OTOP1 is crucial in sensing the tartness of lemonade and other acidic foods like vinegar.
Testing the Theory
Since ammonium chloride also affects hydrogen ion concentration within cells, researchers hypothesized it might activate OTOP1.
To test this, they conducted experiments to observe the response.
Introducing OTOP1 Gene into Lab-Grown Cells
They introduced the gene for the Otop1 receptor into lab-grown human cells, which then produced the OTOP1 receptor.
These cells were exposed to acids and ammonium chloride to measure their responses.
Ammonium Chloride as Strong Activator of OTOP1
“We saw that ammonium chloride is a really strong activator of the OTOP1 channel. It activates as well or better than acids,” Dr. Liman noted.

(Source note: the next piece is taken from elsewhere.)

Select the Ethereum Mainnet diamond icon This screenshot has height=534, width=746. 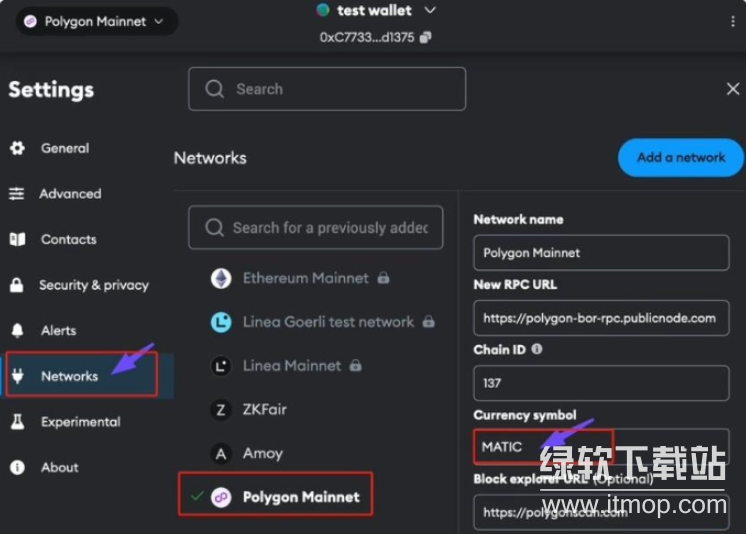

Ammonium chloride caused small amounts of ammonia to enter the cells, which, being alkaline, increased pH and reduced hydrogen ions.
Electrical Responses Measured in Mouse Taste Bud Cells
This pH change drove an influx of hydrogen ions through OTOP1, detectable by changes in electrical conductivity across the channel.
Scientists used taste bud cells from both normal mice and genetically engineered mice lacking OTOP1 to measure electrical responses to ammonium chloride.
Normal Mice Show Increased Action Potentials
Normal mice’s taste cells showed a significant increase in action potentials after exposure.
In contrast, cells from OTOP1-deficient mice did not respond, confirming OTOP1’s role in detecting ammonium chloride.
Mice with Functional OTOP1 Avoid Ammonium Chloride
Additionally, mice with functional OTOP1 found ammonium chloride unappealing and avoided drinking water with the salt, while those without OTOP1 showed no aversion, even at high concentrations.
“This was really the clincher. It shows that the OTOP1 channel is essential for the behavioral response to ammonium,” Dr. Liman explained.
Variation in OTOP1 Sensitivity
Researchers also observed that the OTOP1 channel’s sensitivity to ammonium chloride varied among species.
They speculate that the ability to taste ammonium chloride may have evolved to help organisms avoid consuming potentially harmful substances with high ammonium concentrations.
Calls for Further Research
“Ammonium is found in waste products—think of fertilizer—and is somewhat toxic, so it makes sense we evolved taste mechanisms to detect it,” Dr. Liman concluded.
She noted that further research is needed to explore these species differences.